Texto selecionado:
O SR. ENTREVISTADOR (Ivan Santos) - A que a senhora atribui esse seu amor pela vida, esse seu entusiasmo, porque muitas vezes as pessoas, até com menos idade do que a senhora, já estão acabrunhadas, já estão desistindo da vida, e a senhora tem um entusiasmo muito grande. Qual é a sua receita para ter esse entusiasmo pela vida?

A SRA. BEATRIZ RIFF - Amor. Amor. Amor no sentido mais amplo. Amor por tudo e por todos. Pelos seres humanos, pelos seres vivos que, às vezes, são mais humanos do que os outros. E amor, despertar amores, viver amores. (Riso.) É isso. Não é uma boa lição de vida? Então? Você também acha, é claro né?

O SR. ENTREVISTADOR (Tarcísio Holanda) - Bem coquete.

A SRA. BEATRIZ RIFF - Hã? O quê?

O SR. ENTREVISTADOR (Tarcísio Holanda) - Bem coquete, agora.

A SRA. BEATRIZ RIFF - Eu acho que..... coquete que você quer dizer é bem feminina?

O SR. ENTREVISTADOR (Tarcísio Holanda) - É.

A SRA. ENTREVISTADORA (Ana Maria Lopes de Almeida) - Charmoso.

O SR. ENTREVISTADOR (Tarcísio Holanda) - Bem charmosa.

A SRA. BEATRIZ RIFF - Charmosa! Bom isso, sei lá se isso é um charme, se vocês acham que é um charme, muito obrigada.

A SRA. ENTREVISTADORA (Ana Maria Lopes de Almeida) - Ela é perfeita.

O SR. ENTREVISTADOR (Tarcísio Holanda) - A senhora transmite simpatia, alegria, irradia uma fonte de energia muito forte.

Dados extraídos:
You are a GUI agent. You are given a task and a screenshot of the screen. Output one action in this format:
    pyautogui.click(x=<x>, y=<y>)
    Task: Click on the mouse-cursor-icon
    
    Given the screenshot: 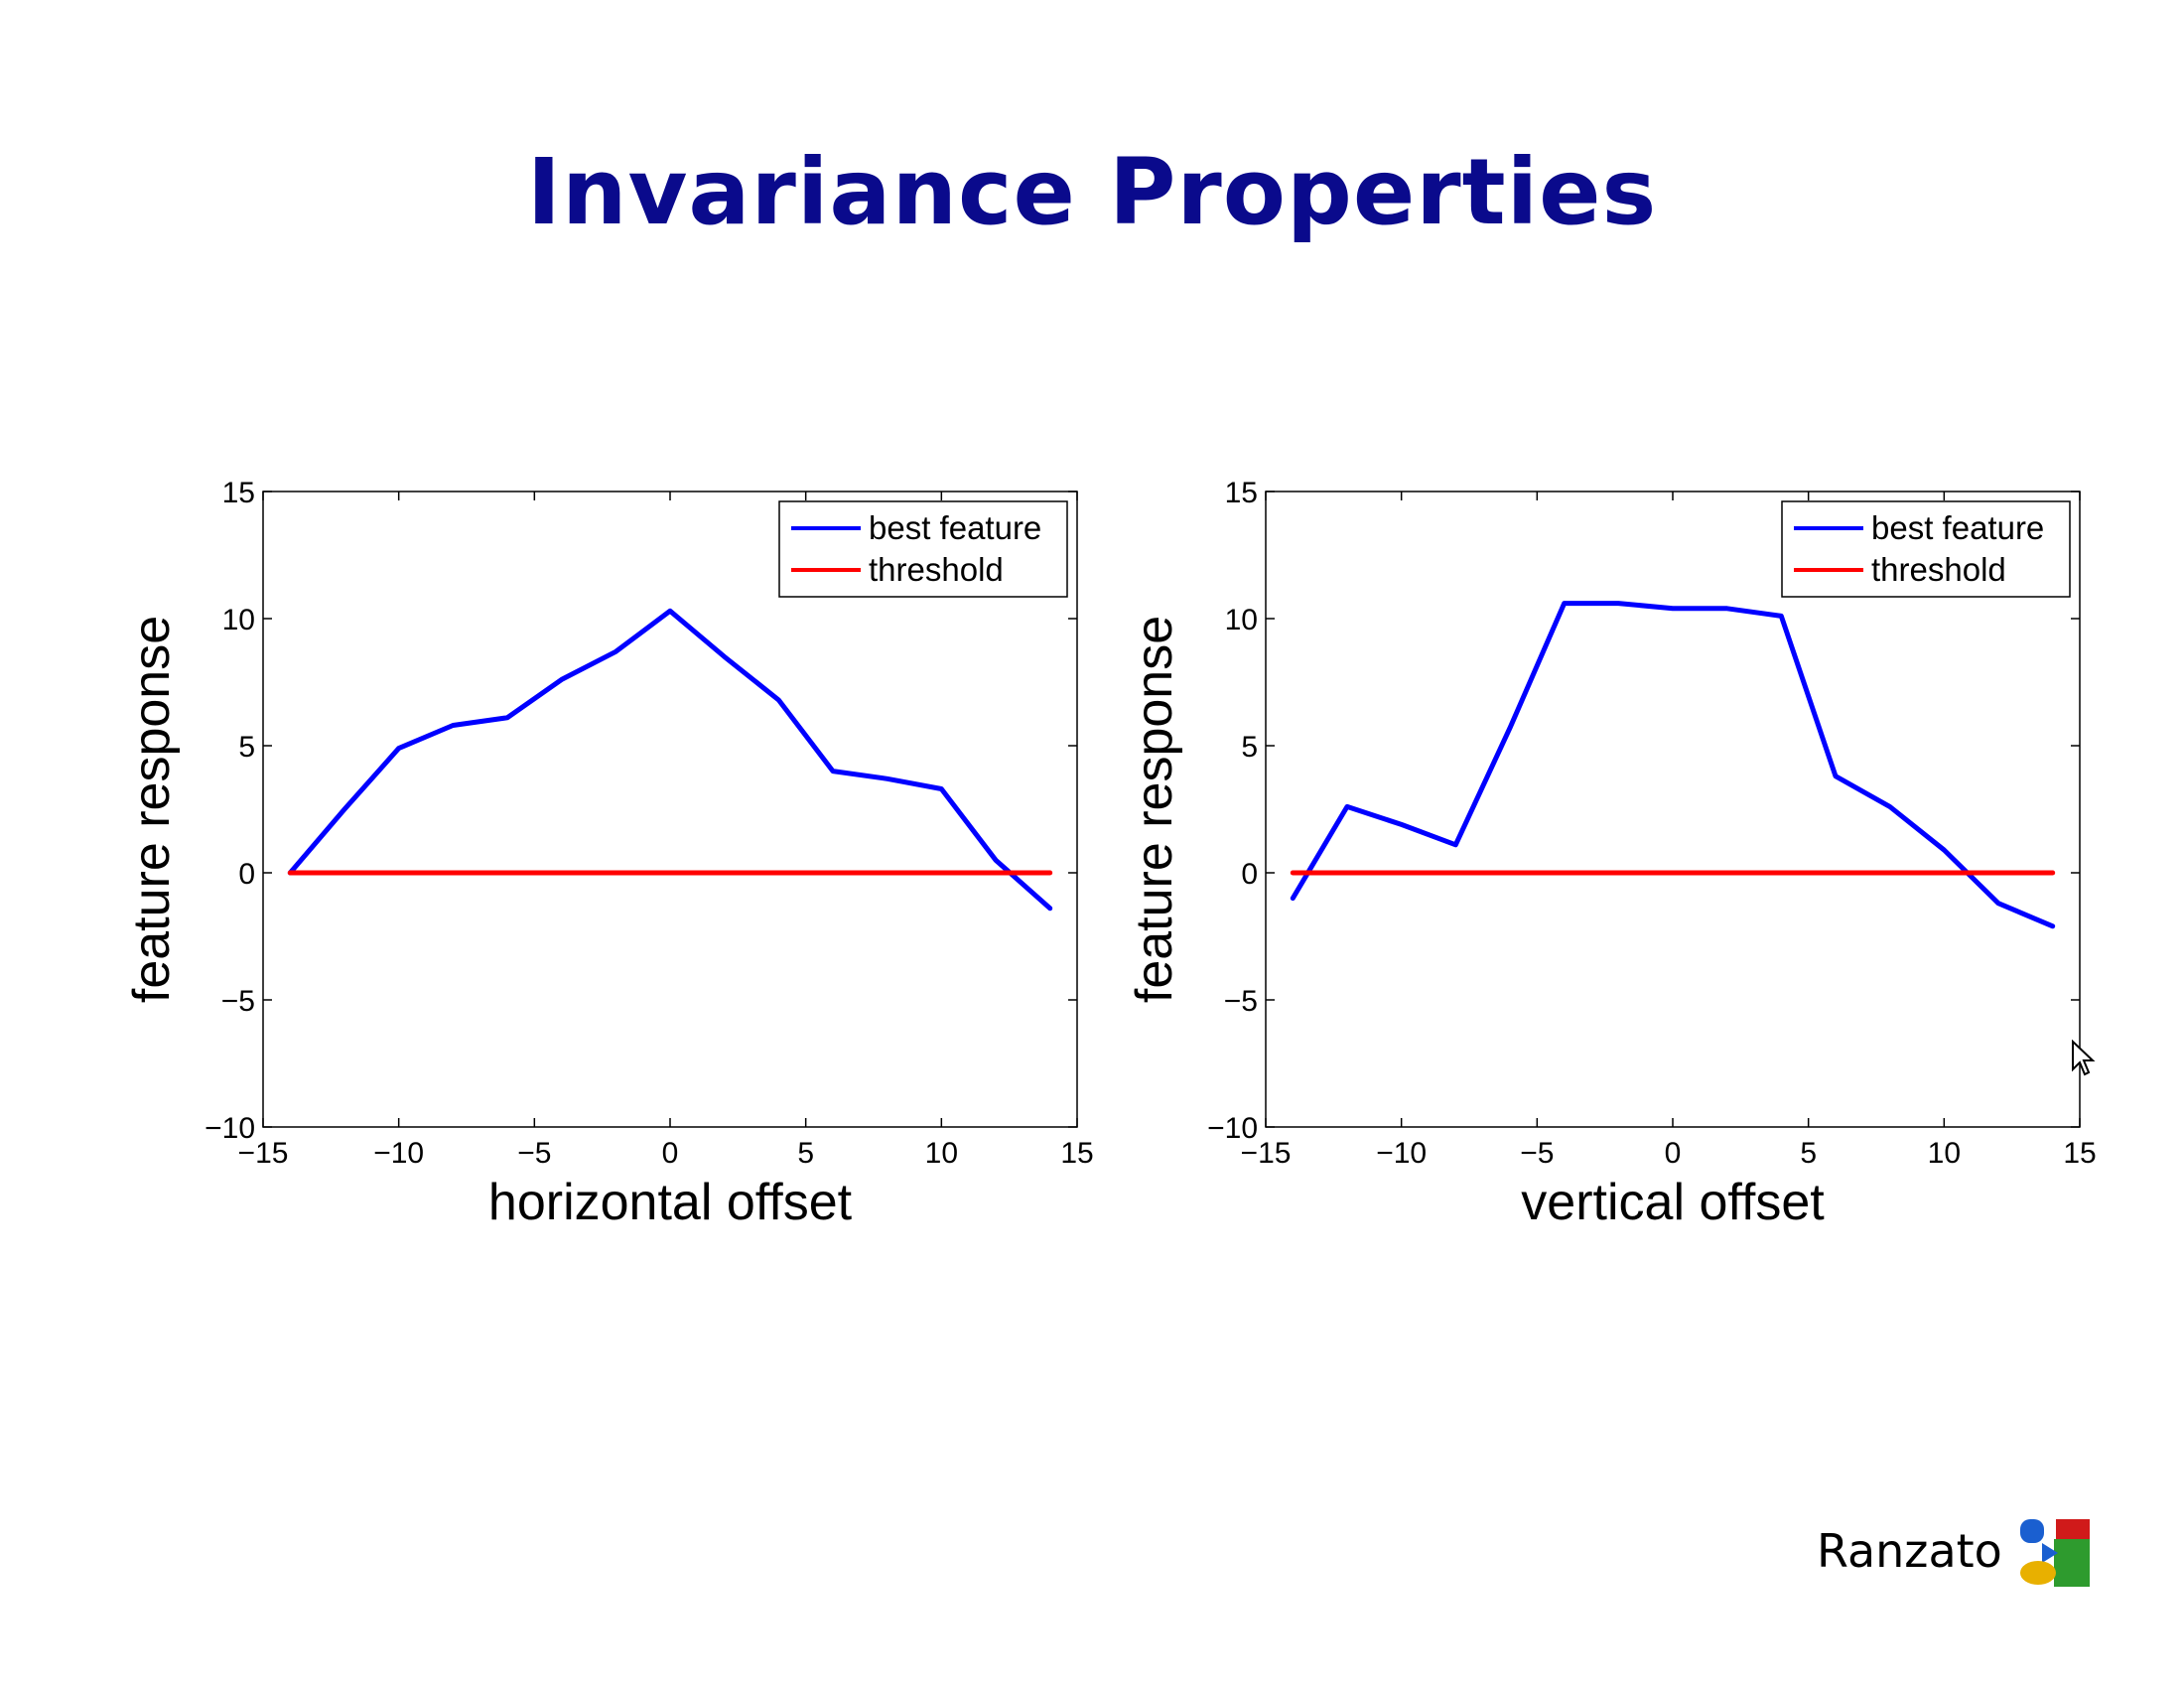 What is the action you would take?
    pyautogui.click(x=2084, y=1058)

Usando as informações:
**1)** Na entrevista, qual é a receita de Beatriz Riff para ter entusiasmo pela vida?
**2)** Atualize o trecho da entrevista que vai de "O SR. ENTREVISTADOR (Tarcísio Holanda) - Bem coquete." até "Almeida) - Charmoso.", trocando "coquete" por "vaidosa".

Resultados por tarefa:
**1)** Amor no sentido mais amplo, por tudo e por todos.

**2)**
O SR. ENTREVISTADOR (Tarcísio Holanda) - Bem vaidosa.

A SRA. BEATRIZ RIFF - Hã? O quê?

O SR. ENTREVISTADOR (Tarcísio Holanda) - Bem vaidosa, agora.

A SRA. BEATRIZ RIFF - Eu acho que..... vaidosa que você quer dizer é bem feminina?

O SR. ENTREVISTADOR (Tarcísio Holanda) - É.

A SRA. ENTREVISTADORA (Ana Maria Lopes de Almeida) - Charmoso.